Beim Jubiläumsturnier am Sonnabend können sich Besucher der Wittmoor-Ranch in Norderstedt ein eigenes Bild über das Westernreiten machen.

Norderstedt. Geschossen wird nicht, und Lassos gelten auch auf der Wittmoor-Ranch in Norderstedt als Relikte des Wilden Westens. Peter Raabe, Chef des ältesten Westernreitzentrums im Großraum Hamburg, muss schmunzeln, wenn er mit Vorurteilen über das Westernreiten konfrontiert wird. "Westernreiten ist wie das klassische Reiten eine ernst zu nehmende Reitweise, die aber ihre Wurzeln in der Arbeit der Cowboys hat", sagt der langjährige Landesvorsitzende Hamburg/Schleswig-Holstein der Ersten Westernreiter Union Deutschland (EWU) und fügt hinzu: "Die Grundlagen beider Reitweisen liegen gar nicht so weit auseinander."

Raabe zieht klare Grenzen zu Cowboy-Klischees. Die klassischen Westernpferde-Rassen sind handlicher, kompakter und mit einem Stockmaß um 1,55 Meter nicht so groß wie etwa Hannoveraner, zudem extra zur Gelassenheit ausgebildet. Dazu kommt der bequeme Westernsattel mit Horn und die einhändige Reitweise mit leicht durchhängenden Zügeln. In Deutschland ist Westernreiten längst ein anerkannter Turniersport. Es gibt geprüfte Trainer. Pferdewirte können sich inzwischen mit dem Schwerpunkt Westernreiten ausbilden lassen.

Beim Jubiläumsturnier am 6. Oktober auf der Ranch, die am Tangstedter Forst in Norderstedt liegt, sollten sich die Besucher ein eigenes Bild machen, rät Raabe. 25 Jahre besteht dann das Westernreitzentrum. Insgesamt 26 Wettbewerbe stehen zwischen 8 und 18 Uhr auf dem Gelände am Wilstedter Weg 49 auf dem Programm. Neben typischen Turnierdisziplinen wie Horsemanship, Pleasure, Reining und Trail hat Raabe, der bereits mehrfach die German Open der EWU mitorganisiert hat, mit einem Augenzwinkern auch ausnahmsweise alte Westernkonkurrenzen als Sonderprüfungen angeboten. Für Zuschauer besonders interessant sein dürften ein Barrel-Race um Fässer, bei dem der schnellste Reiter gewinnt, und Pole-Bending - ein Galopp-Slalom um Stangen.

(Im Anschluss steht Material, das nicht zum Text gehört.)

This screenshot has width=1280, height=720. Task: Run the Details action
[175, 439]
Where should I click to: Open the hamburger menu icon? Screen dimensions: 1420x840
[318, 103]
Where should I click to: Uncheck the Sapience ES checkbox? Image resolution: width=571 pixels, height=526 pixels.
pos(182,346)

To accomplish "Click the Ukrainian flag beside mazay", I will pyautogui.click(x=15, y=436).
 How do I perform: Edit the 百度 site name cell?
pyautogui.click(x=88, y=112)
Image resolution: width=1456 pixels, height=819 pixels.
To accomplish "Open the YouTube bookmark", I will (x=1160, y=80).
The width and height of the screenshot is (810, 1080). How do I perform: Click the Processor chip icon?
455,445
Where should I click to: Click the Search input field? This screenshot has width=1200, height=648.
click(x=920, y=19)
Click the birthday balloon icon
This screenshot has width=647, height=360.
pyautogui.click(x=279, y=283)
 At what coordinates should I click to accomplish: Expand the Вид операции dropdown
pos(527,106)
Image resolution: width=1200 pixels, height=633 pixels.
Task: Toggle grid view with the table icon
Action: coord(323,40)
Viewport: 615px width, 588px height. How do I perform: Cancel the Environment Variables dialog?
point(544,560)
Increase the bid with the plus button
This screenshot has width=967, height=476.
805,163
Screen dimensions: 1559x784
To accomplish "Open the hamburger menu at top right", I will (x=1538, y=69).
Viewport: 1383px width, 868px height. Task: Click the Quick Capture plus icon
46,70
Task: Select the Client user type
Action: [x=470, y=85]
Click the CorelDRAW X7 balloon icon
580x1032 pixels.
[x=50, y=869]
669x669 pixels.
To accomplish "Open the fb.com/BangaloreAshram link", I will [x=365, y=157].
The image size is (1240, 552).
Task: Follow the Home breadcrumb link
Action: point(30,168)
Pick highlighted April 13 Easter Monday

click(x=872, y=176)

Gestresste Großstädter finden auf der Ranch Ruhe und Abwechslung

Lebensgefährtin Mareike Linsner, die mit Raabe die Ranch betreibt, empfiehlt den Horse-&-Dog-Trail. "Hier müssen Hund, Pferd und Reiter so perfekt zusammenspielen, dass sie gemeinsam einen Parcours mit verschiedensten Hindernissen, wie eine Brücke oder ein Tor, bewältigen", sagt die erfolgreiche Turnierreiterin und Hundetrainerin, die auf der Ranch eine Hundeschule betreibt. Inzwischen werden in der Disziplin sogar deutsche Meisterschaften ausgetragen. Für Freizeitreiter kann das Training mit Pferd und Hund ganz praktische Vorteile haben: "Wenn der Hund als Begleiter beim Ausreiten beim Pferd bleibt und nicht durch Wälder streunt."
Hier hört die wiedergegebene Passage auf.